MAGNAN: TECHNICAL DRAWINGS AND ILLUSTRATIONS 241

Technical briefings, meetings, and sessions of one kind or another are at an all-time high—especially those using well-prepared illustrations, diagrams, charts and graphs, and other visual aids. Improved graphic forms of communication appear in company reports, studies, and informational literature. They are designed to create interdisciplinary understanding among the technical people themselves and to build a bridge between the scientists and mostly nontechnical, company executives and top management, and also between the technical project planners and government and commercial customers. Vastly expanded use of audio-visual presentations of all kinds are an­other result of this communication effort. In addition, the at­tempt to maintain close managerial control through constant, detailed visibility of all facets of a company's operations-financial, production, research, development, etc.—requires putting all the facts into the best graphic form that can be readily assimilated.

In some highly concentrated areas of industry, all these di­verse aims have evolved into major programs planned and car­ried out by graphic communications experts. In many medium-sized companies and practically ail the small ones, the average engineer, scientist, technical specialist, or executive is still left pretty much on his own to solve his problems of visual com­munications as they arise. In any case, he continues to face another growing problem of properly interpreting and demon­strating specialized facts concerning his projects in such a way that higher management, other internal collaborators, custom­ers, and very often the general public as well can understand what he is doing and what he seeks to accomplish.

In this drive to disseminate information, visual aids are a powerful, effective ally, sometimes an all-important one. In a competitive situation the well-illustrated exposition very often wins over other proposals of equal technical merit but less well illustrated, simply because the former is better understood.

But there are a great many types of technical visual aids. What set of guidelines can be used? What are the criteria for intelligently determining what type of drawing or illustration will best fit each special situation?

W H A T W I L L C O M M U N I C A T E BEST?

There is one simple basic criterion. Pictures or drawings should be planned, the method of delineation selected, and the project carried through from start to finish on the basis of the question: What will communicate best? What type of visual can best be understood by the person who must use this infor­mation? Not:

What will look the handsomest? What is most convenient for the illustrator? What was the way it always has been done before?

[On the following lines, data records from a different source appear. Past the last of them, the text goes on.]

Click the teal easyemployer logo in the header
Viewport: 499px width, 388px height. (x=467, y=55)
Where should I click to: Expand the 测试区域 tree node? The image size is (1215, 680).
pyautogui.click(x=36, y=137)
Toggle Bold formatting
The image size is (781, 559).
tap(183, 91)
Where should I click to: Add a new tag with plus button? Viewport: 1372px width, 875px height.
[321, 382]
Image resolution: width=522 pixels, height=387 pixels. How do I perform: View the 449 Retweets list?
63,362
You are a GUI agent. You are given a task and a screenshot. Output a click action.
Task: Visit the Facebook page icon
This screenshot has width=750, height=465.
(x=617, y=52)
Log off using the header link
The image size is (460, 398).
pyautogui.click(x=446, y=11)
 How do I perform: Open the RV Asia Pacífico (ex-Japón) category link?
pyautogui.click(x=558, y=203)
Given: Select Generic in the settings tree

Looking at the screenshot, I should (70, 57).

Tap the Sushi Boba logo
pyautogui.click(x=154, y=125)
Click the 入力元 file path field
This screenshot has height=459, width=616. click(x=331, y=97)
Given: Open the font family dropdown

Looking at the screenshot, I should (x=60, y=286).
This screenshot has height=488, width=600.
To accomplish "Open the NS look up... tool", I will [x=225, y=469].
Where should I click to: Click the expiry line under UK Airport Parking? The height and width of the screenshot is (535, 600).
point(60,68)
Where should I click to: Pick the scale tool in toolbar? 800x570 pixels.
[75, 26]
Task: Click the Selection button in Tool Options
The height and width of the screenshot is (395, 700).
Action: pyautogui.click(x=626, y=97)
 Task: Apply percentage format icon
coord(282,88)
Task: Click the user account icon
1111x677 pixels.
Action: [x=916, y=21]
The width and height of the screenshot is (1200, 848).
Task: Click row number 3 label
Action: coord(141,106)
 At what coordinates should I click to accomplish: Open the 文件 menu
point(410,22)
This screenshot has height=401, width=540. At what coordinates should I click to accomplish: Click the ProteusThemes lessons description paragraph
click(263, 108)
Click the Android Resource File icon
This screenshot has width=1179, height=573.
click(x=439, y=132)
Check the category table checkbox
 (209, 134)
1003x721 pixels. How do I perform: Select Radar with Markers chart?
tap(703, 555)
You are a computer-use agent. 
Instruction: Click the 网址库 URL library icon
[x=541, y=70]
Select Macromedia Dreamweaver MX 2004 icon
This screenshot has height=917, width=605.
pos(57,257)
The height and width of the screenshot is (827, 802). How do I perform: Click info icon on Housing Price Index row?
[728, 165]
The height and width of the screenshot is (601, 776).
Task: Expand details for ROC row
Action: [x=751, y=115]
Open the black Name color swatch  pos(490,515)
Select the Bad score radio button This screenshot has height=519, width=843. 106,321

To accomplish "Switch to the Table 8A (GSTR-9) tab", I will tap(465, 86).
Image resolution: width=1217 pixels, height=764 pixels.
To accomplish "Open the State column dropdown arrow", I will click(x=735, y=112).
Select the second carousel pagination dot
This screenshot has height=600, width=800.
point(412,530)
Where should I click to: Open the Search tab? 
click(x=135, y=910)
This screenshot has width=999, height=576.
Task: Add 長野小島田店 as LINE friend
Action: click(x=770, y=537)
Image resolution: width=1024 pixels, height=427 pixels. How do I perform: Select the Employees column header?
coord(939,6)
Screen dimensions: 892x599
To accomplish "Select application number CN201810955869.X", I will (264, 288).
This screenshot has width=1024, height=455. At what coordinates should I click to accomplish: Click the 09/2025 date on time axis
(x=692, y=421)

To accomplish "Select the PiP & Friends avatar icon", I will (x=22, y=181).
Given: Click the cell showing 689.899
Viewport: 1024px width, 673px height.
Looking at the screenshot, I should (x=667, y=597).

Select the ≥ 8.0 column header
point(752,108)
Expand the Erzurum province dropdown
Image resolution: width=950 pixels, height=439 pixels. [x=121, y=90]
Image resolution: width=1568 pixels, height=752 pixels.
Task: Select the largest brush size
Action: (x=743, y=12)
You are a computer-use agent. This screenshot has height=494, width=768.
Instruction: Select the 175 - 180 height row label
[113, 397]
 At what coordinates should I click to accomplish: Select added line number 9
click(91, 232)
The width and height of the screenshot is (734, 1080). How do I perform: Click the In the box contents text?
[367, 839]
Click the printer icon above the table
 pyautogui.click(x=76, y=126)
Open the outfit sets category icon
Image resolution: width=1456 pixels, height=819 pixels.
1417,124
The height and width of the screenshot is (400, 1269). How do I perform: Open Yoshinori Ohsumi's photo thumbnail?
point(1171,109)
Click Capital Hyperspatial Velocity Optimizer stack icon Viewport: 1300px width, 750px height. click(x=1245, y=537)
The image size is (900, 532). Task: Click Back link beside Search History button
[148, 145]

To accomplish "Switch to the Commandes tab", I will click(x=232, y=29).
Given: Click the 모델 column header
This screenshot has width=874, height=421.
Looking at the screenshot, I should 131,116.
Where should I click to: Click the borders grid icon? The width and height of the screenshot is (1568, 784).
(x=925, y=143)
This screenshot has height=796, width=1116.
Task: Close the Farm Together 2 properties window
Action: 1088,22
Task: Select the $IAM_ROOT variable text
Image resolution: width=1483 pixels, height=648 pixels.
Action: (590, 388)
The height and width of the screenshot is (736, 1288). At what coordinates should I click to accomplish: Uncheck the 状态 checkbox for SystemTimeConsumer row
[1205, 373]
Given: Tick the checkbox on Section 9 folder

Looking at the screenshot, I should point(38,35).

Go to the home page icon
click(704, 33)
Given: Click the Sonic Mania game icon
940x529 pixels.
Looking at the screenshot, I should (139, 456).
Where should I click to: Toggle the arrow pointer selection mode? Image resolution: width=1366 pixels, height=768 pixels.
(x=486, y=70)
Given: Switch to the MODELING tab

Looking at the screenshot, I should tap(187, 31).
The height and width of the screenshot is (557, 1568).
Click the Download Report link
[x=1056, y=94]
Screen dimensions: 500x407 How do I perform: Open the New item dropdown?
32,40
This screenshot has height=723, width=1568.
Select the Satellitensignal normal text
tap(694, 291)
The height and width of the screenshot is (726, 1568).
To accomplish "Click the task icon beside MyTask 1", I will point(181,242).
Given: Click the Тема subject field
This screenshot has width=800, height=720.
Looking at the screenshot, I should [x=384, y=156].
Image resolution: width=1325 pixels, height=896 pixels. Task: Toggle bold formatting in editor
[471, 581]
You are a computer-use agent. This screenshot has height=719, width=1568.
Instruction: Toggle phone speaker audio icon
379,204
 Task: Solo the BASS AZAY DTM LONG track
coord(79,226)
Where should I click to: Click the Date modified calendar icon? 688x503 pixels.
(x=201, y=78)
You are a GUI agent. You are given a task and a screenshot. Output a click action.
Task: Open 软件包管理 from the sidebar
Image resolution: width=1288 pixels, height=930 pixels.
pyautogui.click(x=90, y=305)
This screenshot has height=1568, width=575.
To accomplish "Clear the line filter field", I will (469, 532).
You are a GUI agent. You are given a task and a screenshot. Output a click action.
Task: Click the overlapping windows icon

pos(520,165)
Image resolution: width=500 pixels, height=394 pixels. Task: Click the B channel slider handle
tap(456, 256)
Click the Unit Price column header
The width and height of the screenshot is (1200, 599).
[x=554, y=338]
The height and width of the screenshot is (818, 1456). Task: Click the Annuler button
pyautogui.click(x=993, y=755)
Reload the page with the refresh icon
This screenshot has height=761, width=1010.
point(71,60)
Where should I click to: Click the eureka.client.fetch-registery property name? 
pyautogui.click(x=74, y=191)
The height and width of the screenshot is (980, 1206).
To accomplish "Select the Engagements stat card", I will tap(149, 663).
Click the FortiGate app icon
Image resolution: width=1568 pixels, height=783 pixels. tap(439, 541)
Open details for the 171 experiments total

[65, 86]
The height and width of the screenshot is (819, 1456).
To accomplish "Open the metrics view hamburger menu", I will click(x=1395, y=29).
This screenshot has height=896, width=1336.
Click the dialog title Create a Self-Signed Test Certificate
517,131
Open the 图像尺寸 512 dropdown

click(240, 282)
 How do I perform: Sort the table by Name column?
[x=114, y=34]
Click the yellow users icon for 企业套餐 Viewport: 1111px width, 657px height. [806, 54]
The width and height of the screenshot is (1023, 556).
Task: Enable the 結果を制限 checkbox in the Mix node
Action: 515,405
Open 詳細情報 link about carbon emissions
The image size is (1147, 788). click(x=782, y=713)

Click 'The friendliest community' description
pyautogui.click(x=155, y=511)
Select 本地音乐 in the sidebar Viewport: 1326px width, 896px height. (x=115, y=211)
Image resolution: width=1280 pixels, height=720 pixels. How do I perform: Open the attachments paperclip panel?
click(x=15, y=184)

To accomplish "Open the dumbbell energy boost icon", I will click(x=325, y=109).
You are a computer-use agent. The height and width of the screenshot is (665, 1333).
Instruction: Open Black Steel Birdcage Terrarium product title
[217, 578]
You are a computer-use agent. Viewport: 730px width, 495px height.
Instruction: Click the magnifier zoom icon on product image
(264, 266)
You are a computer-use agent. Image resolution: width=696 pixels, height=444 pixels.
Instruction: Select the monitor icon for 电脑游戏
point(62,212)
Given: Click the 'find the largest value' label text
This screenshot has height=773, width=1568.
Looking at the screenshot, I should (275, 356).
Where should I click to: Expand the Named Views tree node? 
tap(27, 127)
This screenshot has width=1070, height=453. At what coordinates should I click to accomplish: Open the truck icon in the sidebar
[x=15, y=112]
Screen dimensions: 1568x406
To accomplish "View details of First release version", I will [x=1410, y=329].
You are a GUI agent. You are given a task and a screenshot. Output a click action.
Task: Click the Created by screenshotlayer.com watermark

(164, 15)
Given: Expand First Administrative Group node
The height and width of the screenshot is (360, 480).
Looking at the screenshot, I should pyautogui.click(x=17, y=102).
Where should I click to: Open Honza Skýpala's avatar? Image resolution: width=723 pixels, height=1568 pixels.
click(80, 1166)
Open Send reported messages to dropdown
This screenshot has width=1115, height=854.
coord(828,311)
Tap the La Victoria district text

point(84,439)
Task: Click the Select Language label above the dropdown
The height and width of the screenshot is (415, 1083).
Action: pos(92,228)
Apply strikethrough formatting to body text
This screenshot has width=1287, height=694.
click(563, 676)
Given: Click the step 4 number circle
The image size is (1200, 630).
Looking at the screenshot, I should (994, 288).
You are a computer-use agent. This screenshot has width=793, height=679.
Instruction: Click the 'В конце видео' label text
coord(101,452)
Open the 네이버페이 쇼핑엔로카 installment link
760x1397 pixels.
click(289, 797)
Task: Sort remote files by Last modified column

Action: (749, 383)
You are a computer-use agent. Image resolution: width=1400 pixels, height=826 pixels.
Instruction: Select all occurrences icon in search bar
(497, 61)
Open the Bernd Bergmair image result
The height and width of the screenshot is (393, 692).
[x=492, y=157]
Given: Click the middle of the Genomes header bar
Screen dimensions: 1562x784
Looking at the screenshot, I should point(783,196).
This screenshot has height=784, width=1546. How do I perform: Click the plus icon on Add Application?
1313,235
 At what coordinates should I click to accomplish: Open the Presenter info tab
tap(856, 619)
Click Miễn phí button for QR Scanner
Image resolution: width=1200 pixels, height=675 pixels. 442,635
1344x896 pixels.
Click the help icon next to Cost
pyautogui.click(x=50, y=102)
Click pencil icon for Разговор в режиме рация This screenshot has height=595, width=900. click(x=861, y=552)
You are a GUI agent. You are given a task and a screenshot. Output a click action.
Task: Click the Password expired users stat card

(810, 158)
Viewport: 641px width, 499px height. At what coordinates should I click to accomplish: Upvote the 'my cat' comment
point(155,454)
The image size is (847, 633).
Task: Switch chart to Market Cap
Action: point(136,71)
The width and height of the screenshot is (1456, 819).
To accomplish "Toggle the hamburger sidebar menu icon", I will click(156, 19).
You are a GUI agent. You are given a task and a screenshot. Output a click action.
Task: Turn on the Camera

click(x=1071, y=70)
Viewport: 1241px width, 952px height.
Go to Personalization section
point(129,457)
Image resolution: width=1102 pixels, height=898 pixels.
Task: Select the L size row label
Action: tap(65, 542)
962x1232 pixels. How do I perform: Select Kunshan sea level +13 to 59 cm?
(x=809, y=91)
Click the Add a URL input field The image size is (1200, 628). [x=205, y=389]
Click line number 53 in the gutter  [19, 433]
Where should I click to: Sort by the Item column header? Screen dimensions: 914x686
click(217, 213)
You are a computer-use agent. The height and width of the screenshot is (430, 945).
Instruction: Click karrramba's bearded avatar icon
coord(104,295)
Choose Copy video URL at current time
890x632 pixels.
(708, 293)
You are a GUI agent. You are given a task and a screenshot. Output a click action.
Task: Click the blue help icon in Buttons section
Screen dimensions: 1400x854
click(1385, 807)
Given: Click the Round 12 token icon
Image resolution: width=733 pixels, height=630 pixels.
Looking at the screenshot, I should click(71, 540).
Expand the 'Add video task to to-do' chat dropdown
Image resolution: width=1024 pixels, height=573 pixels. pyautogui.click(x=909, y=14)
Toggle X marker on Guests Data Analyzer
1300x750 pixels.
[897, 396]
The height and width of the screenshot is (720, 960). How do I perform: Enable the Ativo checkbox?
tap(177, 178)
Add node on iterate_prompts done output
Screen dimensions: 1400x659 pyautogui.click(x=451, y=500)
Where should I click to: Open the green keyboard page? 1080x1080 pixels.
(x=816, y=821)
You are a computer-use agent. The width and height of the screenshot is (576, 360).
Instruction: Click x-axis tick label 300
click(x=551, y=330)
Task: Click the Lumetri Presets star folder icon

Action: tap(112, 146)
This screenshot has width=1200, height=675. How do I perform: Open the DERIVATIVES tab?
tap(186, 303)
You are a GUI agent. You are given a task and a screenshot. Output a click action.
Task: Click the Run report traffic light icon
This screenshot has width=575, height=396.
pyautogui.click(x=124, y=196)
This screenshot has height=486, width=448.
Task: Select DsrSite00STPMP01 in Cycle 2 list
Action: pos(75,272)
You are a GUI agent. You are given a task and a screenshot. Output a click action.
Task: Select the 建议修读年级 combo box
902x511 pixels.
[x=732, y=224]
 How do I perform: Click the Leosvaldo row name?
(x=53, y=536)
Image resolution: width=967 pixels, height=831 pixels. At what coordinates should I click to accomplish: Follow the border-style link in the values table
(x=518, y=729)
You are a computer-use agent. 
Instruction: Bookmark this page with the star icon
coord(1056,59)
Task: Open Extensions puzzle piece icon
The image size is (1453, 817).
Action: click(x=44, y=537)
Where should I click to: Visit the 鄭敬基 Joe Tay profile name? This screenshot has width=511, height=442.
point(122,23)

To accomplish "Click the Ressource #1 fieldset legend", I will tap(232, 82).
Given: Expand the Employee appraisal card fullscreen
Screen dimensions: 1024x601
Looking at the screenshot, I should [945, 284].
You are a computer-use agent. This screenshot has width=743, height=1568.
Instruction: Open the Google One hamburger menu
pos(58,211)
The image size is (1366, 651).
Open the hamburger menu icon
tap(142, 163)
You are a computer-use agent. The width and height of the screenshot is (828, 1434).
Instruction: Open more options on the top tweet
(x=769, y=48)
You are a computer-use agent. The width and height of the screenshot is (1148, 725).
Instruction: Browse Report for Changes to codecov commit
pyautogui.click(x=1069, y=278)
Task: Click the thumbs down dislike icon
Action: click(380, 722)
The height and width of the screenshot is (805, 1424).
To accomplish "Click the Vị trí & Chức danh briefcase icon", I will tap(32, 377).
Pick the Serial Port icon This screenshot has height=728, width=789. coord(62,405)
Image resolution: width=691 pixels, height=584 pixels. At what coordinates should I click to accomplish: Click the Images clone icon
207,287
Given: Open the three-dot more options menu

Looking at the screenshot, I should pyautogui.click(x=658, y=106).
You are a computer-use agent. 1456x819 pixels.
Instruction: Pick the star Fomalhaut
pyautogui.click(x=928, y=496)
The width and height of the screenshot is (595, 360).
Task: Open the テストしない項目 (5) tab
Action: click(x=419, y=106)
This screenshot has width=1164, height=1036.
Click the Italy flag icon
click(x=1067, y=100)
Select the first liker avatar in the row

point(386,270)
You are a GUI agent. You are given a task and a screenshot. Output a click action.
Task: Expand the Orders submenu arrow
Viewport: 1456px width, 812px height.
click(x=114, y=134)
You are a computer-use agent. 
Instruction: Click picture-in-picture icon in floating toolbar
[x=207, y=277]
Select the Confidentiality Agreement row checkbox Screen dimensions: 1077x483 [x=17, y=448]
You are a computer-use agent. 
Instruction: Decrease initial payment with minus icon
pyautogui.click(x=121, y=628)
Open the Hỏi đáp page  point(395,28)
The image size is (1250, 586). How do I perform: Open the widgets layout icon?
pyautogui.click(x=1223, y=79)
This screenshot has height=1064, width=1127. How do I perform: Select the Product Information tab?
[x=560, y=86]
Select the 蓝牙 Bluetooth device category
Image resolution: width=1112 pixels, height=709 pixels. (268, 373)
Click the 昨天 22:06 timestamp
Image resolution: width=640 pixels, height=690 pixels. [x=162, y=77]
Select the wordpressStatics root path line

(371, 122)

Put yourself in the position of the user. How will he use the information being supplied? If he is a mechanic, for example, what type of diagram or illustration will he need to perform a certain maintenance operation? There he stands, wrenches in hand, looking through an opened access door at exposed ma­chinery. Visualize him glancing at his repair manual, opened to the correct page. Does the spread contain all the informa­tion he needs to fix that equipment-pictures, text, and all-or

must he interrupt his work to leaf through the book to look up information on other pages? Are the part numbers on the drawing easily read, and do the arrows from them follow the simplest route to the parts shown, without crisscrossing other arrows or parts of the drawing? And most important of all, is the equipment drawn from the same viewing angle that he looks at it? He will have much more difficulty if, for instance, the only way to get at the parts is from underneath, but the il­lustration is what he would see looking down at the equipment. This common-sense injunction is violated much more often than one might think, since many manuals save on art time by drawing all views, without exception, to a single, standardized three-quarters upper view. Publications and art chiefs can count tangible savings from this standardization, but nobody knows how much time is lost in the field using these drawings which, essentially, have been made for the convenience of the illustrator-not the userl

For any type of visual communication to be really effec­tive, there must be understanding between the three parties involved-the initiator (engineer, executive, or other person who generates the need to express his ideas visually), the illus­trator (art director, draftsman, designer, illustrator, and others who translate the initiator's message into pictorial form), and the user (all those who need to understand the pictorial mes­sage in order to carry out their own work). Ideally, the visual concept flows from initiator to illustrator to user, with provi­sion for feedback from user to initiator to gauge the merit of the concept and provide a basis for future experience. But this ideal communications flow does not exist much of the time, largely because of the nature of drawings themselves and the way they are interpreted.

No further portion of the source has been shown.